But we underestimated them. They weren't dumb. They had scientists of their own, and the war had done them the favour of handing our technology over to their scientists to be reverse-engineered. It might have been a mystery to them in the beginning, but any puzzle can be solved given enough time, thought and perseverence. Their desperation made them work all the harder to achieve that end. It followed then that the arrival of several hundred Kryllian battle cruisers in our sector caught us all completely unprepared. They materialized just beyond the Moon. There was no warning, no time to mobilize. Their attack pummeled the Earth from every direction. Their lack of familiarity with terrestrial geography made their targets random, but their numbers ensured a devastatingly effective strafe run.
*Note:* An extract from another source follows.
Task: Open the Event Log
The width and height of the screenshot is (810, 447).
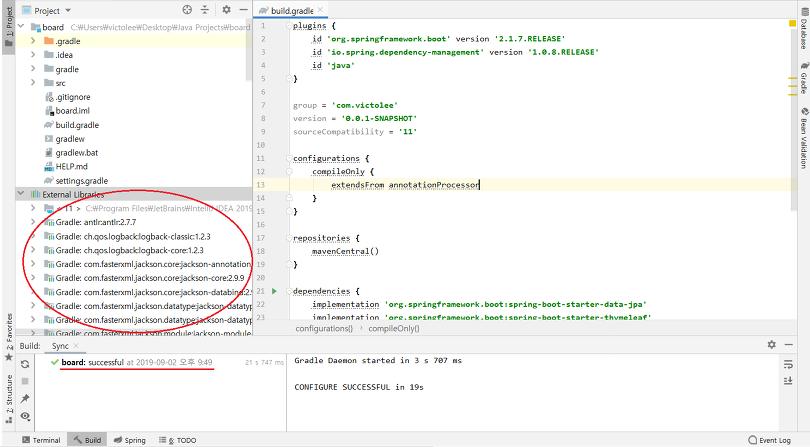Action: tap(769, 440)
It was all I could do to dodge plasma bolts that made my hair stand on end and my skin feel like it was being peeled whole from my body. I was saved only by my proximity to my fighter. I hopped in and bolted like a rabbit with a gun to its tail. Pitching and yawing through enemy fire, I made my way to a nearby gorge where I landed and took refuge in a shallow cave until the dust cleared.
It seemed like forever, and yet but a heartbeat. When it was over, the silence crashed in like mute waves. It was absolute. It sounded like death. I got back into my fighter and flew out of the gorge, back to the base. Suddenly I didn't feel so lucky; the base lay in utter ruins. Neither structure nor craft survived the barrage. It lay flattened and smouldering, looking nothing so much like the shockwave from a nuclear bomb had swept over, leaving a path of charred debris and twisted metal in its wake.
They were all dead. All of them. My CO. My platoon. My friends.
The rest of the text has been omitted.